On 22/01/2020 11:46, Kenny McCormack wrote:
> In article <20200122133713.a08ae7e1db2d5b68b06e4323@g{oogle}
mail.com>,
> Anton Shepelev <anton.txt@g{oogle}
mail.com> wrote:
>> Using regex to read CSV crazy, and using `scanf' is
>> unnecessary. CSV is by design so simple
>>
>>
https://tools.ietf.org/html/rfc4180
>>
>> that you can write a generic CSV reader and writer in clean
>> C in several hours, with only the basic IO routines.
>
> I'll bet your next creation is going to be this thing, nice and round, it
> will revolutionize transportation. I think you've even got a name for it -
> yeah, here it is - the wheel.
>
> If there is anything in this world that should already be done and which
> nobody in their right mind would consider writing from scratch, it's a CSV
> parser.
Since the mid-70s I've used languages where reading 3 variables could be
as easy as typing:
read a, b, c
Only C made it hard, and others have copied that (not even the
supposedly beginner-friendly Python can manage it that easily).

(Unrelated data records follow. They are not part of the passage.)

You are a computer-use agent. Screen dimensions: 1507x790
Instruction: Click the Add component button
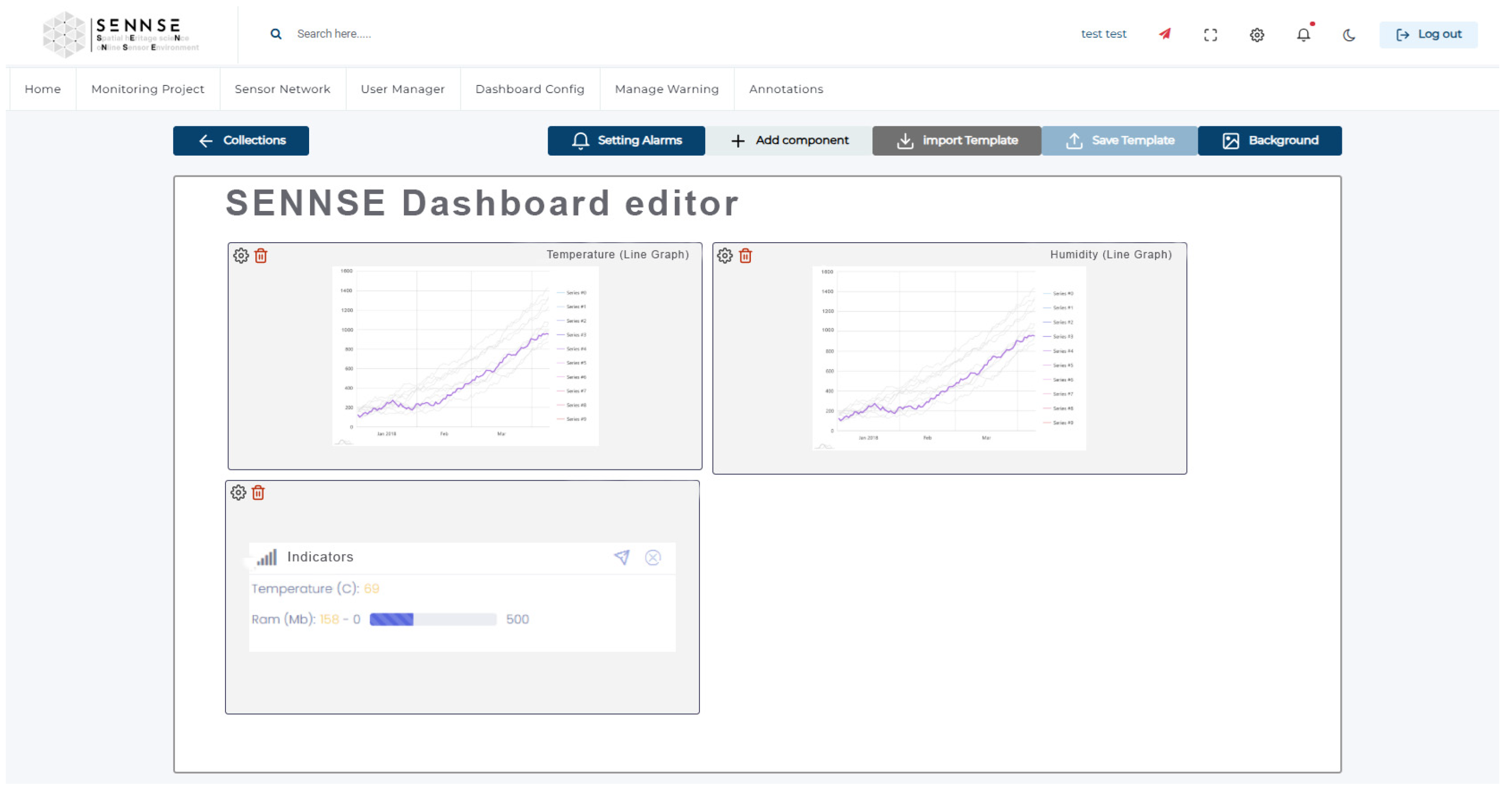(x=789, y=140)
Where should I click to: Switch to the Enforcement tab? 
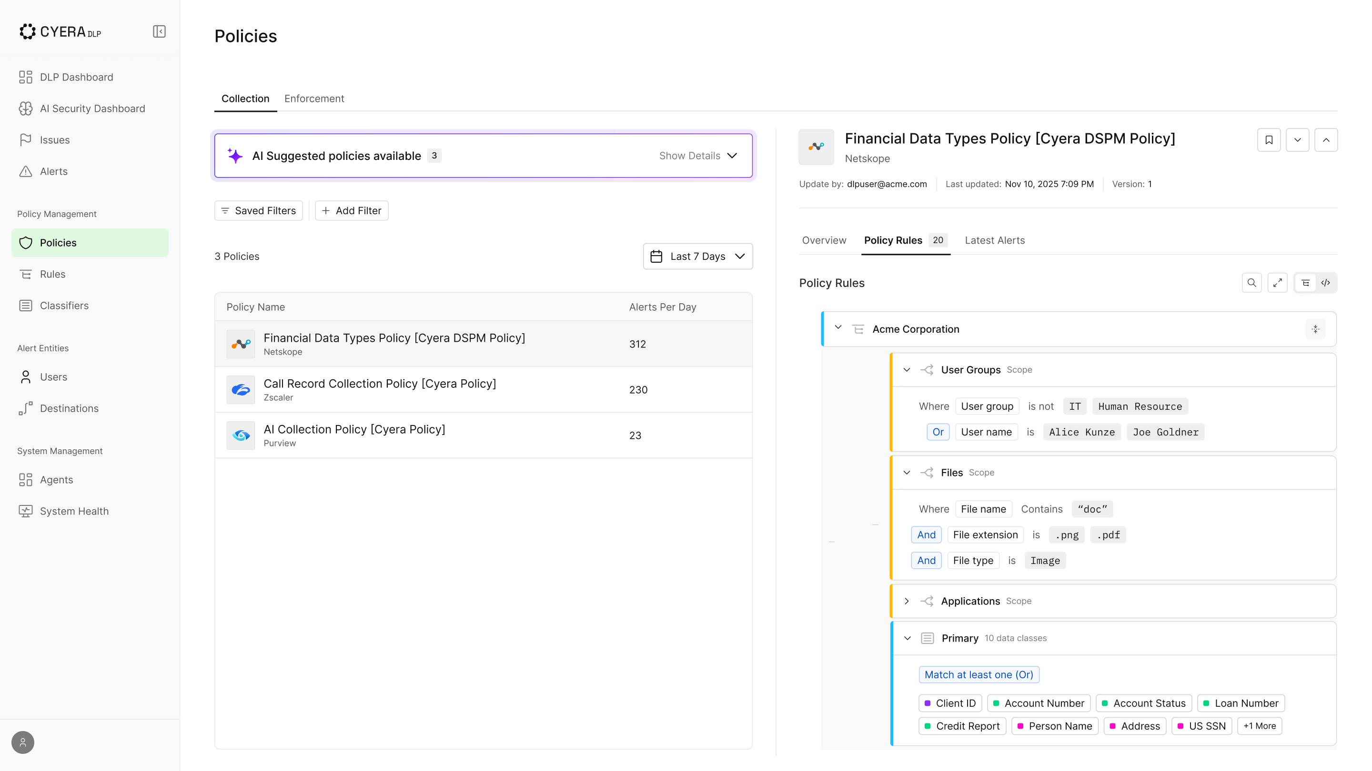coord(314,98)
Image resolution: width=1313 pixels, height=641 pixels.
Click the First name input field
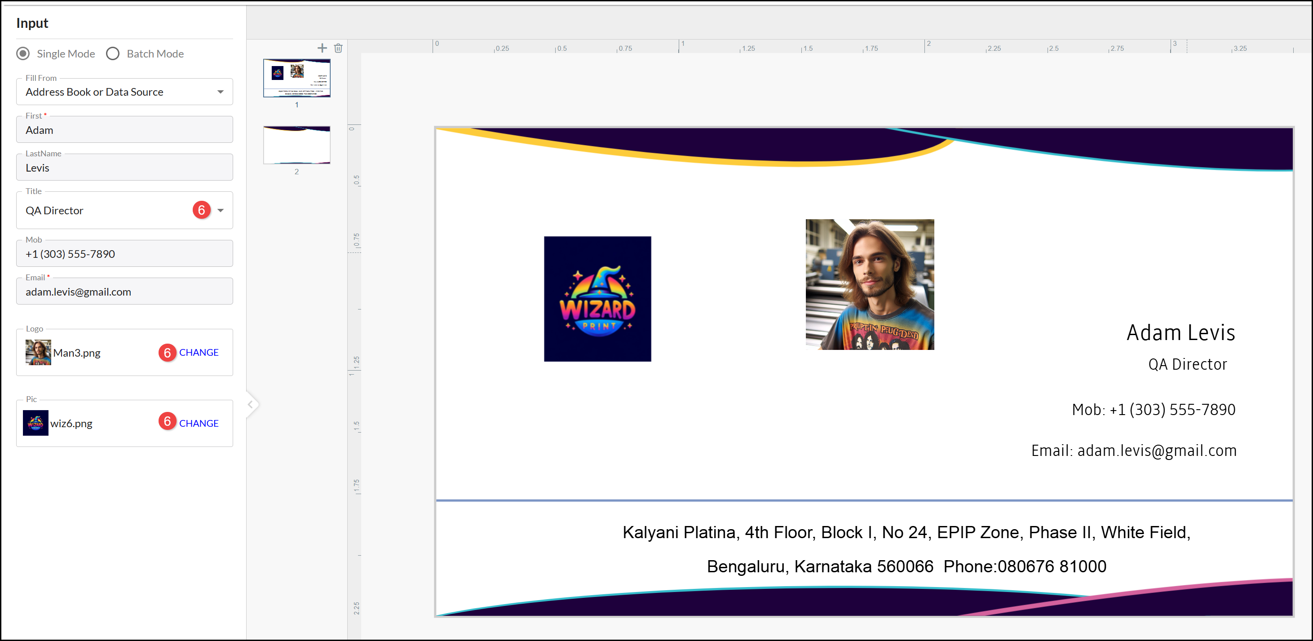(124, 130)
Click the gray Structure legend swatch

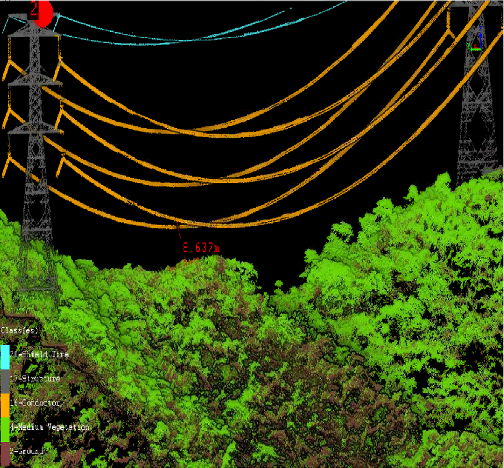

As for CSV, I'm not sure my own language needs anything special
(although I haven't read the spec at that link). Here's an example that
reads a CSV file and prints the fields on the console (without commas):
C:\mapps>type test.m
import clib
import mlib
proc start=
filehandle f # (FILE* in C)
int a # (int64_t in C)
ichar b, c # (char* in C)
real d # (double in C)
f:=fopen("test.csv","r")
while not myeof(f) do
readln @f, a, b, c, d
println a, b, c, d
pcm_freestr(b); pcm_freestr(c)
od
fclose(f)
end
A test input file:
C:\mapps>type test.csv
10, "twenty", thirty, 40.1 Extra
50 """sixty""" seventy 80.2
And the results of running that program:
C:\mapps>test
10 twenty thirty 40.100000
50 "sixty" seventy 80.200000
Challenge: write the equivalent in C with no more than double the number
of lines (ie. 30 or less plus blanks).
Notes:
* Notice the second line of the .csv file doesn't actually use commas,
which are not needed (so that you can't have spaces inside items
without quotes). The readln statement is actually general-purpose, not
just for csv. The C version can require commas.
* Notice the first line of the .csv has an extra field. Since the
program is line-oriented, it should read the first 4 fields and
ignore anything else following.
* It is assumed the .csv is correct and machine-generated (no error
checking for missing lines/fields, or incorrect numeric fields,
or overflows)
* I haven't maintained my 'readln' recently for strings, and the
quick method it uses is to return a pointer to an allocated string,
and store that in b or c. So these require freeing. The C version
can do what it likes.
* A maximum line length can be assumed if using line buffers (I think I
use 16KB, but the point is is that it's fixed; I can change to 1MB
for example).
* My version doesn't have an upper limit on the lengths on the middle
string fields (other than being limited by line buffer length, but
that is a separate limitation).
* The CSV spec used is simple and illustrated in my test input. Quotes
are not needed around alphanumeric fields, unless they contain
special characters. Embedded quotes are then written as "".